Residents felt their small worlds shrinking; the empty hallways, canceled activities, life confined to bed. Those not ill with the virus became sick with depression and fear.

“What can I do? Nothing!" one resident said, an employee recalled. “We don’t see anyone, we don’t have fun anymore, so what’s the sense of trying to fight this [virus]?”

With fewer workers, routine tasks fell by the wayside, worrying the employees even more. There was barely time to change residents and give them their medications, several employees said, much less get them out of bed or rub lotion on their fragile skin. Some residents stopped eating, some began to develop bedsores, others wailed so loudly staff could hear them from outside the building.

Management said all patients received the support they needed, and that doctors took care to notice if they became depressed and followed through with treatment. Doctors and nurse practitioners provided hundreds of medical updates to discuss test results and care plans in phone calls to relatives during the crisis, Jeppesen, the medical director, added.

But as the staff hurried around the units, the phone at the nurse’s station rang incessantly. Employees knew there were family members on the other end, desperate for information about their loved ones, but some staffers said they avoided picking up, not trusting themselves to reassure families when the situation was, in fact, dire.

In late April, the number of sick patients became too many for the dining room to hold. Administrators reversed course, and ordered workers to wheel sick residents back into rooms, though many times not their own, and brought healthy ones to the dining room. AdviniaCare’s management said the room was deep cleaned, but some staff questioned whether it was sanitized sufficiently.

***

On the last Friday of April, state Representative Paul Tucker, who represents Salem, heard about possible problems at the nursing home and spoke with AdviniaCare at Salem’s administrator, Chris Cavarretta, who said he needed additional staff to fill weekend shifts. Cavarretta told him most workers were scheduled to return to work on Monday, he just had to make it through the next two days.

Tucker said he put the nursing home in touch with the state’s COVID-19 Response Command Center. It sounded bad, Tucker said, but he got the sense that the home was just one of many in such a bind.

“I’m not sure if AdviniaCare is any different than any place across the state,” he said.

Salem Health Agent David Greenbaum also said he has been in regular touch with AdviniaCare at Salem’s management throughout the crisis. Greenbaum said Cavarretta told him the situation at AdviniaCare was improving after a “rough patch” in mid-April.

Hannon, the Point Care executive, said if there is a silver lining to the crisis, it has been that government agencies have been brought a bit closer to the day-to-day struggles of nursing homes.

“I think that they’re clearly able to see what challenges we have had prior to the pandemic,” he said. “And now this, the impact that it’s had on our industry since the pandemic. I do think they realize that, and my hope is that they realize that, because it puts us in a better position coming out of this.”

As the weather in late April stayed stubbornly chilly, the situation inside the building gradually improved. Staff received more protective gear. A staffing agency sent reinforcements. Sick and well residents were split up between the two upstairs units and staff were instructed not to pass between them.
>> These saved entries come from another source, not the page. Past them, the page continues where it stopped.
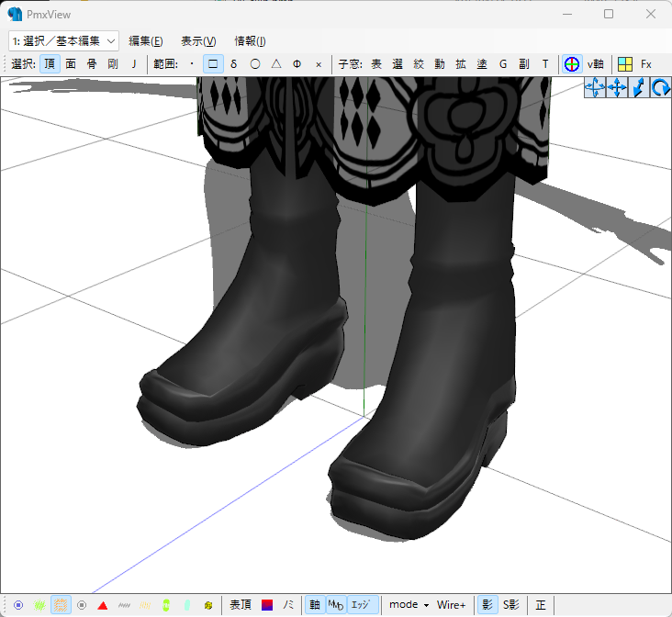Toggle the rectangle range selection mode
This screenshot has height=617, width=672.
213,64
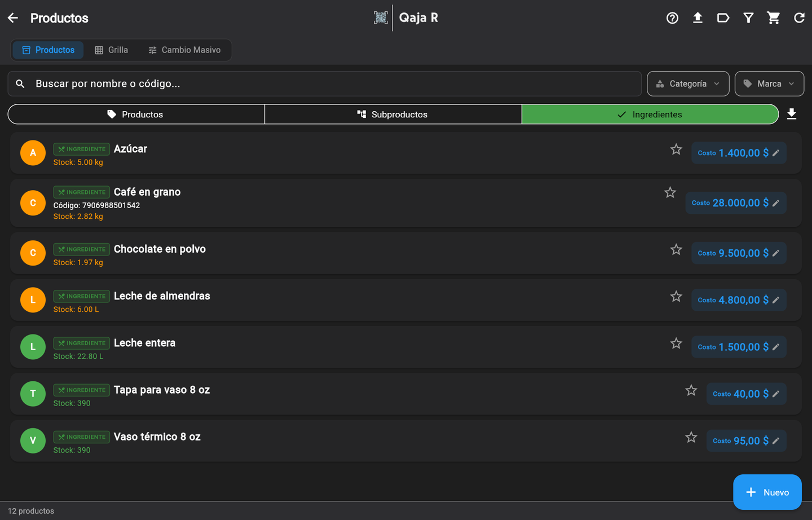
Task: Open the help question mark icon
Action: (672, 18)
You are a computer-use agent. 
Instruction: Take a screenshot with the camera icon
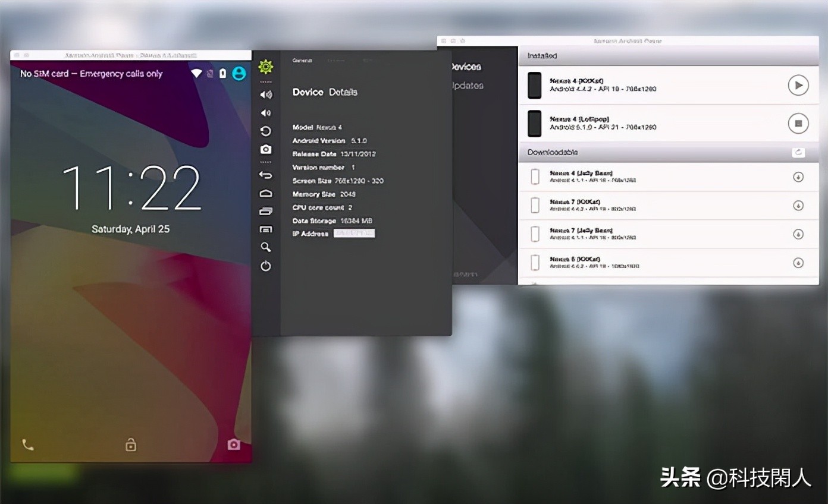click(266, 149)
A month and a half after the doors had been shut, AdviniaCare at Salem began sending updates to families about the virus. For Mother’s Day, one note said, the residents would have “a wonderful meal” delivered to their rooms. There would be homemade gifts for the mothers and bags of chocolate donated by the Lindt chocolate company.

The update said staff were trying to schedule phone calls and video chats with family members. It said there were no new infections or deaths, and that 25 of the 61 remaining infected residents had recovered.

“We are hopeful that number will grow to 40,” the note said.